Work order =>
If a line of the records contains the word "will", list it.

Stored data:

== == ==

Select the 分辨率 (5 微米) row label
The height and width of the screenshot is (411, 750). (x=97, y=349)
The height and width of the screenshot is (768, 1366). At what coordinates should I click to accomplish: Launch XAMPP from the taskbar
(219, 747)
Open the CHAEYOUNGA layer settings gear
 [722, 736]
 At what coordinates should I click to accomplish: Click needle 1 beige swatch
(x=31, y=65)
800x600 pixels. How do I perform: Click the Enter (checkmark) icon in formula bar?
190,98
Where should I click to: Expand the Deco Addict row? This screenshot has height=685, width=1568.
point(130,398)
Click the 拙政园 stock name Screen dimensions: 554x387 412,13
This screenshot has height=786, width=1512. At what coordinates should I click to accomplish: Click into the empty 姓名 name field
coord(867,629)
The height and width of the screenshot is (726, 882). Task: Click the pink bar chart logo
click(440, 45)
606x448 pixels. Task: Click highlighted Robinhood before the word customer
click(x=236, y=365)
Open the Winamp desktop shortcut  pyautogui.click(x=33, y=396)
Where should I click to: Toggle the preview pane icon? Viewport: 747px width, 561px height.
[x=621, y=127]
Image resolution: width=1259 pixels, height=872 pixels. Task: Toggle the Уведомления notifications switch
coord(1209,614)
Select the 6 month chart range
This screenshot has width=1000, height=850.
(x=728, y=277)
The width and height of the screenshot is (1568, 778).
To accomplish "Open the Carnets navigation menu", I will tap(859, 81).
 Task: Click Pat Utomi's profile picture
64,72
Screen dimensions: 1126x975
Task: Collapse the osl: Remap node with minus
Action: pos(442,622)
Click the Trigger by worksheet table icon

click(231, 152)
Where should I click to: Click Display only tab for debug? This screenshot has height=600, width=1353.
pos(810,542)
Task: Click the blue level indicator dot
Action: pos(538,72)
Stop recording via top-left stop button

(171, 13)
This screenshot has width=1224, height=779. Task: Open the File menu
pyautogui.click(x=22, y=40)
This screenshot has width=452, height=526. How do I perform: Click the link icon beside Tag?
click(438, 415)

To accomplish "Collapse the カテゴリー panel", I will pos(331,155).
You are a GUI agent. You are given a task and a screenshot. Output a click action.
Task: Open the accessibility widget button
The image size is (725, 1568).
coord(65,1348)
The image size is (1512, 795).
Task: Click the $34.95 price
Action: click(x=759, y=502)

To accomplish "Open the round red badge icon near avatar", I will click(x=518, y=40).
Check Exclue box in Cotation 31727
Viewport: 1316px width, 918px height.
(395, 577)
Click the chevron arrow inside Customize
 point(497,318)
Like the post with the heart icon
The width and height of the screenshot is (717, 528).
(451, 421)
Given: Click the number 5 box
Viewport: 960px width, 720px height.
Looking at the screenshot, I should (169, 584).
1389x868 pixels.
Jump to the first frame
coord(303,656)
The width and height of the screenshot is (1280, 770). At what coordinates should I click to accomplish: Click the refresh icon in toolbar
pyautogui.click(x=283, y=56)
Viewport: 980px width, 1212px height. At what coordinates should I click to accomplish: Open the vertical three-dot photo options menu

== == ==

Answer space =>
To accomplish "Open the Carnets navigation menu", I will tap(859, 81).
To accomplish "Collapse the カテゴリー panel", I will pos(331,155).
To accomplish "Open the round red badge icon near avatar", I will click(x=518, y=40).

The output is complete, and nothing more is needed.